Stromal Cell-derived factor 1 (SDF-1) is a CXC chemokine that binds to the CXCR4 receptor. Recent publication indicates that the SDF-1/CXCR4 signaling pathway plays a pivotal role during development and in many patho-physiological conditions including hematopoiesis, blood vessel formation, cancer metastasis, angiogenesis and HIV infection. Two human SDF-1 isoforms, SDF-1alpha and SDF-1beta, have been reported to date. Here we report the identification of four additional human SDF-1 isoforms derived from alternative splicing events, SDF-1gamma, SDF-1delta, SDF-1epsilon and SDF-1phi.

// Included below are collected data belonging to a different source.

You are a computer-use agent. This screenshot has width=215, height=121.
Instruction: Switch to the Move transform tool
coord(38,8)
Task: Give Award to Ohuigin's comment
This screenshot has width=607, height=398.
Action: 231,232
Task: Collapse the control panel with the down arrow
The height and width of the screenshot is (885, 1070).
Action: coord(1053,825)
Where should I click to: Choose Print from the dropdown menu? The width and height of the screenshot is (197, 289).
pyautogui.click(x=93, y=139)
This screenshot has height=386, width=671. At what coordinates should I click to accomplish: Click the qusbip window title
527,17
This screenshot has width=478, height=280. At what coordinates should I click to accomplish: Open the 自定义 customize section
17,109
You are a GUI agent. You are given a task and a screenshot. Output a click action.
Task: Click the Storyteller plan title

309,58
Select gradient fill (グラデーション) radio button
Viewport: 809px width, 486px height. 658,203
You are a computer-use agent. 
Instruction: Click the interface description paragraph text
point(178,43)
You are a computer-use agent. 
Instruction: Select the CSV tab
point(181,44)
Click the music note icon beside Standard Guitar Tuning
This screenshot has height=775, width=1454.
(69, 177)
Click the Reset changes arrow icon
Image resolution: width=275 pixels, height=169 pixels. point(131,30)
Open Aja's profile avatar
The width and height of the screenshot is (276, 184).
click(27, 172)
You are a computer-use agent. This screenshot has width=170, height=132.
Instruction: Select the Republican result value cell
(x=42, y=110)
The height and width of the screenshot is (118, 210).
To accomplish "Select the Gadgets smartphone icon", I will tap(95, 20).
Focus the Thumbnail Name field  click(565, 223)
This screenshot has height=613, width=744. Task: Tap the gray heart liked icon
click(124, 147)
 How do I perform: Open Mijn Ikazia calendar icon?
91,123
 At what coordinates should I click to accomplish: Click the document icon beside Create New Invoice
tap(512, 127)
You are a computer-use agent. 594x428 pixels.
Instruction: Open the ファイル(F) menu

These SDF-1 splice variants all share the same first three exons but contain different fourth exons. The human SDF-1 gene spans over 88 kilobase-pairs on chromosome 10. Using the semi-quantitative RT-PCR method, we determined the tissue distribution of these SDF-1 isoforms. SDF-1alpha and SDF-1beta share similar expression patterns and the highest expression were detected in liver, pancreas and spleen. SDF-1gamma seems to be the human orthologue of recently isolated rat SDF-1gamma, and its expression was only detected in the heart. SDF-1delta expression can be detected in several adult tissues but the highest expression was detected in fetal liver. When transfected into HEK293 cells, all the SDF-1 isoforms can be detected as secreted proteins in the cell culture media. The conditioned media from transfected cells can stimulate cell migration in a CXCR4-dependent manner. These data suggest that the novel SDF-1 splice variants encode functional proteins.